再造林費用への税金投入をどう捉えるべきか、考えさせられる出来事があった。埼玉のある製材工場で働く方と話していて、日本の低い再造林率(3割程度)を嘆いた私の発言に対し、その方はこう言ったのだ。「私達も以前からずっと、成長した木は伐って使い、新たに植えて更新していくべきだと言ってきたんです。でも再造林にはすごく沢山の税金が使われる。間伐でも思った以上の材が出て来るし、本当に皆伐再造林が正しいのか、最近迷うことがあります。」
地域や地形などの条件で大きく異なるが、一般的に、伐採後の地拵えと植林、5年程度の下刈り(夏に周囲の雑草を刈る作業)を含め、1㏊あたりの再造林費用は約300万円と言われている。木材の収穫量が全国平均で320m3、山元立木価格が1m3あたり4,200円(いずれもR6年度林業白書)なので、1㏊の木を売っても山主さんには130万円あまりしか残らず、再造林すれば赤字になってしまう。森林には空気や水の供給、二酸化炭素の吸収や固定、景観やレクリエーションの場としての利用など公益的機能があるので、私有財産でありながら、再造林には多くの国費や県費が投じられている。冒頭の方の疑念は尤もであり、むしろ非常に健全な考え方だと私は思う。それでもなお、皆伐再造林を進めるべきだと考える理由は以下のようなものだ。
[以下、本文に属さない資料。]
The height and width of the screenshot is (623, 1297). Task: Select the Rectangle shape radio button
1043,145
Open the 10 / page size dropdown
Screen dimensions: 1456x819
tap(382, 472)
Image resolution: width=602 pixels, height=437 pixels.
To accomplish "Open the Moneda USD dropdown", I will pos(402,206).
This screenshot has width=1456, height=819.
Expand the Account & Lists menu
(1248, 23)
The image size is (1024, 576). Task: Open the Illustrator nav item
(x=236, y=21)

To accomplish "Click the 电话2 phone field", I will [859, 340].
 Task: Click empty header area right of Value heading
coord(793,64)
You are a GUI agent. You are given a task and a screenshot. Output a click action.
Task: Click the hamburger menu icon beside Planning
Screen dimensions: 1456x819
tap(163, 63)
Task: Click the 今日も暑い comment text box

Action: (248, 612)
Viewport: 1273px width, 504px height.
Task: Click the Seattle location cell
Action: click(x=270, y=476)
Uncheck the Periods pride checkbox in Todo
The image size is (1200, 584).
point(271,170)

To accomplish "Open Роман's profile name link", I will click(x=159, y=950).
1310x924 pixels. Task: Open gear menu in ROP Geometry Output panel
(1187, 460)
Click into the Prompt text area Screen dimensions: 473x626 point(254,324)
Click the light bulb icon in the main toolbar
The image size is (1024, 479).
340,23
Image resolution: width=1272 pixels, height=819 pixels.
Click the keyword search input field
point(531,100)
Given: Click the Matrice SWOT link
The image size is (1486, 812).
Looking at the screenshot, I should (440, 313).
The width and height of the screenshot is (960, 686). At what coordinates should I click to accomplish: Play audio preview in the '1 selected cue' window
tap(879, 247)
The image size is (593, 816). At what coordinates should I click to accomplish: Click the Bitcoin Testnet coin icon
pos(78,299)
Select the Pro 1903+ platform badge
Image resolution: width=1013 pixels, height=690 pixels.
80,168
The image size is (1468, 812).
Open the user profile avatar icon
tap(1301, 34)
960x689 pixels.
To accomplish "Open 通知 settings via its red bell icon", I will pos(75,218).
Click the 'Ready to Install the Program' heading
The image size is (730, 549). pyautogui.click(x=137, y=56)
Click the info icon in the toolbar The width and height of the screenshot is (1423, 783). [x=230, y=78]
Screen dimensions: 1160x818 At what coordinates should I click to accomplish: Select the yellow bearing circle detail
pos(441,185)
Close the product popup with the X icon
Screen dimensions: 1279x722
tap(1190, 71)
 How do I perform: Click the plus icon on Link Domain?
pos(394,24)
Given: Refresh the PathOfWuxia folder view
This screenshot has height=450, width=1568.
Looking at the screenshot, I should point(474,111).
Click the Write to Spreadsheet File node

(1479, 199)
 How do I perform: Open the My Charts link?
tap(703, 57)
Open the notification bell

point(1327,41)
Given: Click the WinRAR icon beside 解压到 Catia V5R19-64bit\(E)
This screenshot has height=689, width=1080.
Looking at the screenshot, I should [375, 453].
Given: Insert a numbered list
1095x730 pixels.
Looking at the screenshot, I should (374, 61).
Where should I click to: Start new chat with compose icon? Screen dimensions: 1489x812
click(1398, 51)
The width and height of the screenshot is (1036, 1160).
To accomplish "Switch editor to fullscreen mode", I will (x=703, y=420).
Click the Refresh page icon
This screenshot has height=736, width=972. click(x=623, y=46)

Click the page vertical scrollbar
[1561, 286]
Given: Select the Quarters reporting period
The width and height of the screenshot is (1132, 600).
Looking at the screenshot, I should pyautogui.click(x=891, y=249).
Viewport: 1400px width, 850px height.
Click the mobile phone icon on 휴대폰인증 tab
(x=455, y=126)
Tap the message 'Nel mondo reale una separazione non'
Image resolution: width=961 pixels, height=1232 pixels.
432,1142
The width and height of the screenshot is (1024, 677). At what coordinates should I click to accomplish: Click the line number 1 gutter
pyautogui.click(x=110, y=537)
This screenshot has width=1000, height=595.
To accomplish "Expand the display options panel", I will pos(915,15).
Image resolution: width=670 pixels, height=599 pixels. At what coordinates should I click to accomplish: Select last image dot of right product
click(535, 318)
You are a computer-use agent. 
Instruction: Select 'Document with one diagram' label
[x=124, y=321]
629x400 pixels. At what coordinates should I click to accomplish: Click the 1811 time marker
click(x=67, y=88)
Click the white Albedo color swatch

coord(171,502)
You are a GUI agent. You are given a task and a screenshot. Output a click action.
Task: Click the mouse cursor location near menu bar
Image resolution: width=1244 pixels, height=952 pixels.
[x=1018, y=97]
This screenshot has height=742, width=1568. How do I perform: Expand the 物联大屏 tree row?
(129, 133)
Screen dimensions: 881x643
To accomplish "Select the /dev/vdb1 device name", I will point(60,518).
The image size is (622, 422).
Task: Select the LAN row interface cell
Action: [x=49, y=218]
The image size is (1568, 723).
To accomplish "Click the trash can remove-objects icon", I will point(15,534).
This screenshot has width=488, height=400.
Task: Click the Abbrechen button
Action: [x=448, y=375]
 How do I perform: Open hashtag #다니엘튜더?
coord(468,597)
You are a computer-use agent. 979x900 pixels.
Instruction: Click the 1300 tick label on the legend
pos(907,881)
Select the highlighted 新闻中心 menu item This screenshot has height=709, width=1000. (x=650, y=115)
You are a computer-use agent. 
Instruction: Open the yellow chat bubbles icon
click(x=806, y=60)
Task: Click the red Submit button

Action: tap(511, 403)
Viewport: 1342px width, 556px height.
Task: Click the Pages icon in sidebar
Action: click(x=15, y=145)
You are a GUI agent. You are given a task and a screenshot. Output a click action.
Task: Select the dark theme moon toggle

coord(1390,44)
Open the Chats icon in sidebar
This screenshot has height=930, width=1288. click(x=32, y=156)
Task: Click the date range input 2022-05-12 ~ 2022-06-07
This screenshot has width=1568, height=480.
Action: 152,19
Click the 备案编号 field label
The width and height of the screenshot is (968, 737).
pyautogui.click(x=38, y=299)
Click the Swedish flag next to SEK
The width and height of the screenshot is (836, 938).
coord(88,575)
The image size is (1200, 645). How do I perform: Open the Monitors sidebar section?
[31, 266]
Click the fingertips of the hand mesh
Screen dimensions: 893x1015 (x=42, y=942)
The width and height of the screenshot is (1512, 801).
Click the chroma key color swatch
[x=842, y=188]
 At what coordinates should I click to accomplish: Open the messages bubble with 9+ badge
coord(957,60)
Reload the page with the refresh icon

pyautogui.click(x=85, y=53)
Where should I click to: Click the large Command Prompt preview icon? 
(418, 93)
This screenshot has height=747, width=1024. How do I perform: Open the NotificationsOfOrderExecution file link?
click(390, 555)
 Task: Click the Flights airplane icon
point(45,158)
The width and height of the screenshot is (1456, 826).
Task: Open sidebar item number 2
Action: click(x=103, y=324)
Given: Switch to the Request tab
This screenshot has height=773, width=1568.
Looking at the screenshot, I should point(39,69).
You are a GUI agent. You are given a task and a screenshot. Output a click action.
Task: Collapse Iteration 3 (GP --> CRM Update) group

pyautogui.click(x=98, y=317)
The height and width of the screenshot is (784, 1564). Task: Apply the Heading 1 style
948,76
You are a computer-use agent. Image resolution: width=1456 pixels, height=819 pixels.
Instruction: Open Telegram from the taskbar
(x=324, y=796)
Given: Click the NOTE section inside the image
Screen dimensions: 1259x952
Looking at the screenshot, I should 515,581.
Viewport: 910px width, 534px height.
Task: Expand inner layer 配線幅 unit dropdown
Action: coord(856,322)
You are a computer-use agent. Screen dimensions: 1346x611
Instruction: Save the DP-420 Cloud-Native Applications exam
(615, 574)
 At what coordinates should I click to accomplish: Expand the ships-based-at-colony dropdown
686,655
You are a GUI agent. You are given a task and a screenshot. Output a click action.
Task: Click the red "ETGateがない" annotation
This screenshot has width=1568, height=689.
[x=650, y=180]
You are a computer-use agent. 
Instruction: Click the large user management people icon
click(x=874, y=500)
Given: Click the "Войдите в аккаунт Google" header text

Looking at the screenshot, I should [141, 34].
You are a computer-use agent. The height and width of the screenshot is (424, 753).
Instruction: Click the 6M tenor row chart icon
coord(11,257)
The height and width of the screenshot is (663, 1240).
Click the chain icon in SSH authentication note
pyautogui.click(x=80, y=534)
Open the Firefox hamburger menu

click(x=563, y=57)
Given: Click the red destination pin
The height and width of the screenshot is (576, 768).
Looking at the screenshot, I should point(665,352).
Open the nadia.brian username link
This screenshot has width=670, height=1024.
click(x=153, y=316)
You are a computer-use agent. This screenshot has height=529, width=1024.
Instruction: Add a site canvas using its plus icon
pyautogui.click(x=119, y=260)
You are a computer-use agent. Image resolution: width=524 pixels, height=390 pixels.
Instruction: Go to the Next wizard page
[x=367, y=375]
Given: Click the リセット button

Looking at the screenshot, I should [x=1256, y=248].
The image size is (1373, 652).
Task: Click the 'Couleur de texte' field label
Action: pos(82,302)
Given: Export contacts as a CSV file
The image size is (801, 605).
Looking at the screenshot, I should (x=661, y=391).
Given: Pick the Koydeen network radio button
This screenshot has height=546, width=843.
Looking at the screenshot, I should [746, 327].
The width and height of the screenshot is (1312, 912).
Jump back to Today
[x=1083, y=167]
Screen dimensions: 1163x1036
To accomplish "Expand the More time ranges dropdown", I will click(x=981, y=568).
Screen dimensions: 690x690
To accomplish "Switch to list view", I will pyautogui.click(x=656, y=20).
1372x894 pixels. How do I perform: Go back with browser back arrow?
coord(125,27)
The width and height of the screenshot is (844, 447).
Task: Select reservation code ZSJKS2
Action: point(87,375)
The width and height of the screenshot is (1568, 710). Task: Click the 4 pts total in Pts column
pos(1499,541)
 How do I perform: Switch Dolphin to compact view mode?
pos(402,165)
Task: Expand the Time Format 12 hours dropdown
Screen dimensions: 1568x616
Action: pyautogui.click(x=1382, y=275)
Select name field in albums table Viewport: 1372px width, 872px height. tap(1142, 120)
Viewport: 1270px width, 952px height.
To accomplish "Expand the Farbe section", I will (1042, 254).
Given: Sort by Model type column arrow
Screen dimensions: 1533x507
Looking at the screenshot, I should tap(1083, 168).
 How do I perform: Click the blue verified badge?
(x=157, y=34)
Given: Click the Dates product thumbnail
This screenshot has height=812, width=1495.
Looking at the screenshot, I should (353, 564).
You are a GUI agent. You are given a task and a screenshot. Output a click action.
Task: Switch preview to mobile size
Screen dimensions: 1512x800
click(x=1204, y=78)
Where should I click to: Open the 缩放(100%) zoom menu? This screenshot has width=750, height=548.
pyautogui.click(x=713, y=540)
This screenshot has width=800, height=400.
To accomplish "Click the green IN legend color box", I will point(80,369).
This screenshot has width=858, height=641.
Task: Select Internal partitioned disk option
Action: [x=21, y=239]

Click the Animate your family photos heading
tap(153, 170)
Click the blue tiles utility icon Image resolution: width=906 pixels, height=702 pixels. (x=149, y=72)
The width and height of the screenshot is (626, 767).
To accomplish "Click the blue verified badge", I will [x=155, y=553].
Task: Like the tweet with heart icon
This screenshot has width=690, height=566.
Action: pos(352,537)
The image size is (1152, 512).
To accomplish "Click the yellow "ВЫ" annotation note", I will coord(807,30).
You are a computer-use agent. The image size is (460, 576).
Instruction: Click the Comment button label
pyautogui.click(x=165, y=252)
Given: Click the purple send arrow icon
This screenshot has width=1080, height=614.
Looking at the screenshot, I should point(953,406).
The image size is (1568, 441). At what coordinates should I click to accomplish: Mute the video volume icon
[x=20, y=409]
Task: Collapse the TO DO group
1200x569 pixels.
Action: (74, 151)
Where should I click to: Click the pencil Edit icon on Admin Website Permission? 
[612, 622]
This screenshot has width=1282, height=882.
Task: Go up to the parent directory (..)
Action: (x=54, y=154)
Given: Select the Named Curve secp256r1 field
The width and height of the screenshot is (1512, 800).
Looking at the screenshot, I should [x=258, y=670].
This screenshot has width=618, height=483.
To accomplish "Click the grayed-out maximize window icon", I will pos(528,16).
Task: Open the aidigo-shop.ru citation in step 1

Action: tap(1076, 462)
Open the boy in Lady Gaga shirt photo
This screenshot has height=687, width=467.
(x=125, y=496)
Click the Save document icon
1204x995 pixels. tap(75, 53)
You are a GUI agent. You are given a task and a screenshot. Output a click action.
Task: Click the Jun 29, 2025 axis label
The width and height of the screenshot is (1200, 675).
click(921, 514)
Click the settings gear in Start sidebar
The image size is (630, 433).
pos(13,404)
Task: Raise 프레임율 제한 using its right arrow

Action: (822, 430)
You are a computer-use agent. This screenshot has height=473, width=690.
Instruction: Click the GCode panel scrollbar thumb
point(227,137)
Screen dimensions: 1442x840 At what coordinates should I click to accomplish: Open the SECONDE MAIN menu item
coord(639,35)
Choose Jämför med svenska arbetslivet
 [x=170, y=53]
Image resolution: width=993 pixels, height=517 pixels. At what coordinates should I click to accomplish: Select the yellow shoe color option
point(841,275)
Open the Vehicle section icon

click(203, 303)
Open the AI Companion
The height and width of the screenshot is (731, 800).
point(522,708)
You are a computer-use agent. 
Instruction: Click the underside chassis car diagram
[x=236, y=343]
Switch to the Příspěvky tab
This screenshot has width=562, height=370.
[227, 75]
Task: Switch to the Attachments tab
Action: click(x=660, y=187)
日本のスギ・ヒノキは基本的に在来木造建築に使われることを想定して植えられ、今も金額ベースでは最も大きな用途となっている。柱や梁を取るための適寸(14㎝~28㎝)が求められ、30㎝を超えると価格が安くなる傾向がある。木が太れば伐採にも搬出にもよりコストがかかるのに、売値は下がるという逆転現象が起きてしまう。太い木が高く売れるとは限らないのに、使い易い木だけを間伐していき、残った木の使い道は後の世代に任せるというのは無責任ではないだろうか。人口減少で住宅の数が減るのだから、必要な材の量ももちろん減るのだが、今のように3割しか再資源化しないというのはあまりに少な過ぎる。樹木も高齢な木ばかりにならないよう、バランスの取れた林齢構成を目指すのが、生態系その他の観点からも望ましいと思う。
もう一つは、お金がかかると言っても、再造林費用はその多くが地域内に落ちるという点だ。化石燃料を使えば代金は海外に流出するし、大手住宅メーカーの家を建てると、資金のほとんどはその会社の本社や広告代理店に流れ、株主の利益になってしまう。しかし再造林は人手に頼る作業が多く、その地で汗を流した人の生活を支える。苗木も域内で育てれば、代金が外に出て行くことはない。育つのに数十年という時間のかかる森林の経営は、現在の金融資本主義とは徹底的に相性が悪いのだから、民間にできない部分を補助金という形で行政が担うのは、ある意味当然の事だとも言える。
米の値段を考えてみると、国産のコメは外国産の2倍以上だという。5キロ3000円(敢えて一昨年の水準で)なら1トンは60万円、年間700万トンのコメを消費しているとすると、日本人は4兆以上のお金を払っている。お腹を満たすためだけなら半額で買えるものを、美味しくて安全なお米のために毎年2兆円以上の金額を負担していることになる。それは主食のためだけではなく、田園風景とそこで働く人の生活、祭りや季節ごとの催事、地域の多様な文化が損なわれることを良しとしない合意があるからこそ、成り立っているのではないだろうか。
森林の維持管理も同じだろう。木材はコメと違い、国内産を守る輸入関税がほとんどゼロという事情もある。再造林率を7割にし、仮にその全額を税金で賄ったとしても費用は2,100億円程度(7万㏊×300万円)だ。多くの日本人は気づいていないが、国土の27%を占める人工林の健全さを保つことの重要性を考えれば、決して高くはないと感じるのは私だけだろうか。
再造林は森林産業の継続を支え、地域の未来を作る仕事だ。実際の補助率は地域ごとに差があり、地元の企業や施主に費用負担を依頼する工夫があってもいい。コスト削減の努力を惜しまず、木材を極限まで有効利用する、その姿勢を前提に税金に頼るのは、日本の納税者に等しく森づくりを担ってもらうことでもある。森の恵みを更に多くの人に届けることが、その負担に報いる道になるだろう。